Task directions: Reproduce word for word everything in the passage about the two cats from "Her quality of" down to "pick his brain.".

Extract provided:

And the fucking tick is still there.

The Meezer is 17 years old. She had a really hard kittenhood – she was regularly tortured by my neighbors in Monterey who were deadbeats with a lot in common with Lois Lane’s parents; they dumped her when they vanished in the middle of the night; and after watching her prowl the garbage cans for a week, I finally couldn’t stand it anymore and took her in.

My vet in Ithaca told me, “You know, she’s the kind of cat that No Kill shelters make exceptions for.”

He wasn’t kidding.

Her quality of life is still pretty good in many respects. She’s very sprightly as she patrols the perimeters of L’s property. She comes when I call her; most of the time, she purrs when I pick her up. I wouldn’t call this love or even affection, but I don’t know a non-anthropomorphic term to call it.

It’s about time for her to have her booster immunizations. So, I guess I bring her to the nice vet down the street – he named all his cats after Famous Jewish Intellectuals: Einstein, Freud, Marx – and then pick his brain.

Rutger, my orange kitty, who is more-or-less a dog in a feline body, does love me, and sprang into action when the Meezer had her psychotic episode, hissing and swatting at her. That’s what stopped her.

And he slept right next to me all night long. Protecting me.

Data block:
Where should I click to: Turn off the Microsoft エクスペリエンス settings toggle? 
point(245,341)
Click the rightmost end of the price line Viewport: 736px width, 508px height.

Result:
Her quality of life is still pretty good in many respects. She’s very sprightly as she patrols the perimeters of L’s property. She comes when I call her; most of the time, she purrs when I pick her up. I wouldn’t call this love or even affection, but I don’t know a non-anthropomorphic term to call it.

It’s about time for her to have her booster immunizations. So, I guess I bring her to the nice vet down the street – he named all his cats after Famous Jewish Intellectuals: Einstein, Freud, Marx – and then pick his brain.